Year of publication | Average APC paid (£) |
2013 | £1,794 |
2014 | £1,935 |
2015 | £2,044 |
2017 | £2,187 |
2018 | £2,336 |
Elsevier has been by far the largest recipient of block grant funds, receiving 29.4% of all APC expenditure from the RCUK and COAF awards (over £2.5 million), though only accounting for 25.5% of articles. In the same time SpringerNature also received in excess of £1 million (which as we’ll see below has mostly been spent on two titles). With such a substantial set of data we can now begin to explore the relative value that each publisher offers. Take for example Taylor & Francis (£107,778 for 120 articles) compared to Wolters Kluwer (£119,551 for 35 articles). Both publishers operate mostly hybrid OA journals and yet the relative value is significantly different. What is so fundamentally different between publishers that such extreme examples as this should exist?
Table 2. Top 20 publishers by combined total RCUK/COAF APC spend 2013-2018.
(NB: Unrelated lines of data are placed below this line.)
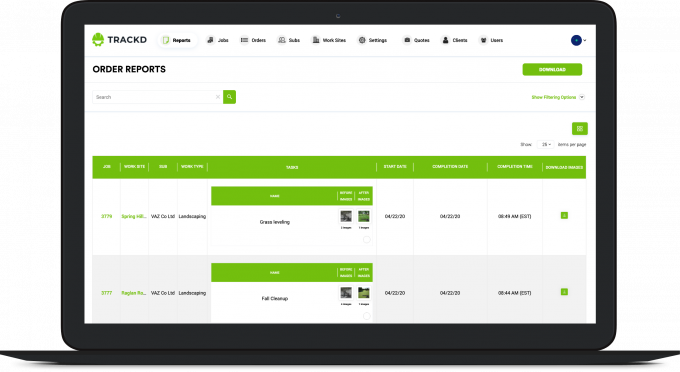Download images for job 3779
Screen dimensions: 680x372
coord(564,215)
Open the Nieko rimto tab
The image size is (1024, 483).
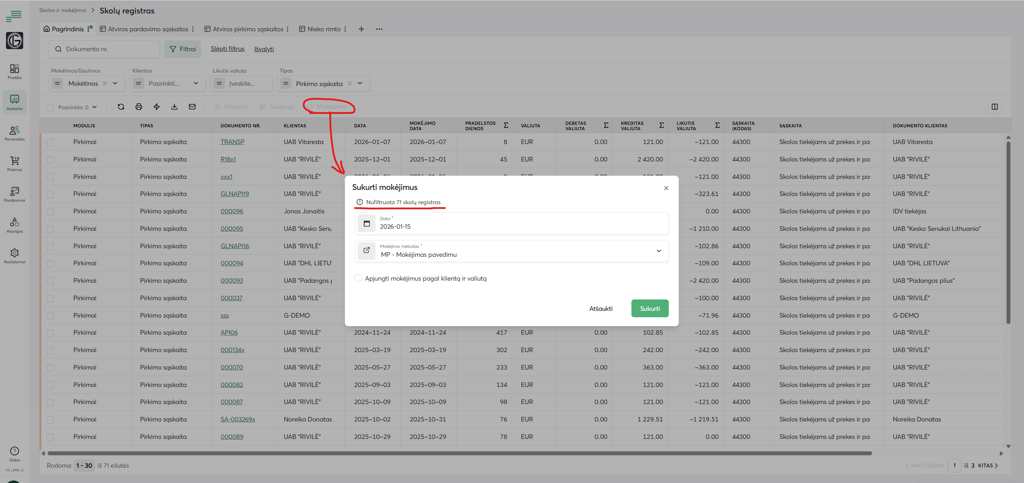(x=324, y=29)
Value of APCs paid | Number of APCs paid | Avg. APC paid | |||
Publisher | £ | % | N | % | £ |
Elsevier | £2,559,736 | 29.4% | 971 | 25.5% | £2,636 |
SpringerNature | £1,050,774 | 12.1% | 402 | 10.6% | £2,614 |
Wiley | £808,847 | 9.3% | 279 | 7.3% | £2,899 |
American Chemical Society | £411,027 | 4.7% | 251 | 6.6% | £1,638 |
Oxford University Press | £379,647 | 4.4% | 169 | 4.4% | £2,246 |
PLOS | £267,940 | 3.1% | 168 | 4.4% | £1,595 |
BioMed Central | £245,006 | 2.8% | 153 | 4.0% | £1,601 |
Institute of Physics | £189,434 | 2.2% | 98 | 2.6% | £1,933 |
Royal Society of Chemistry | £156,018 | 1.8% | 106 | 2.8% | £1,472 |
BMJ Publishing | £144,001 | 1.7% | 68 | 1.8% | £2,118 |
Company of Biologists | £140,609 | 1.6% | 50 | 1.3% | £2,812 |
Wolters Kluwer | £119,551 | 1.4% | 35 | 0.9% | £3,416 |
Taylor & Francis | £107,778 | 1.2% | 120 | 3.2% | £898 |
Frontiers | £103,011 | 1.2% | 61 | 1.6% | £1,689 |
Cambridge University Press | £77,139 | 0.9% | 38 | 1.0% | £2,030 |
Royal Society | £73,890 | 0.8% | 52 | 1.4% | £1,421 |
Society for Neuroscience | £69,943 | 0.8% | 26 | 0.7% | £2,690 |
American Society for Microbiology | £63,056 | 0.7% | 36 | 0.9% | £1,752 |
American Heart Association | £53,696 | 0.6% | 14 | 0.4% | £3,835 |
Optical Society of America | £39,463 | 0.5% | 17 | 0.4% | £2,321 |
All other articles | £1,654,228 | 19.0% | 690 | 18.1% | £2,397 |
Grand Total | £8,714,794 | 100.0% | 3,804 | 100.0% | £2,291 |
Next, journal level metrics. The most popular journal that we pay APCs for is Nature Communications, followed closely by Scientific Reports. Both of these are SpringerNature titles, and indeed these two titles make up the bulk of our total APC spend with SpringerNature. Yet these two journals represent significantly different approaches to Open Access. Nature Communications, along with Cell and Cell Reports, are some of the most expensive routes to making research publications Open Access, whereas Scientific Reports and PLOS One sit at the lower end of the spectrum. It is interesting that we haven’t seen a particularly popular Open Access journal fill the niche between Nature Communications and Scientific Reports.
Figure 2. APC number and total spend by journal. In the last five years, nearly £450,000 has been spent on articles published in Nature Communications.
Managing the future
While the OA block grants have kept pace with overall expenditure so far, continuing monthly expenditure of £160,000 would risk overspending on the RCUK grant for 2018/19. To counter this possible outcome the University has agreed a set of funding guidelines to manage the RCUK (from now on known as Research Councils) and COAF awards. For Research Councils’ funded papers the new guidelines place an emphasis on fully Open Access journals and hybrid journals where the publisher is taking a sustainable approach to managing the transition to Open Access. We’ve spent a lot of money over the last five years, yet it’s not clear that the influx of cash from RCUK and COAF has had any meaningful impact on the overall publishing landscape. Many publishers continue to reap huge windfalls via hybrid APCs, yet they are not serious about their commitment to Open Access.
In the future, we’ll be demanding better deals from publishers before we support payments to hybrid journals so that we can effect a faster transition to a fully Open Access world.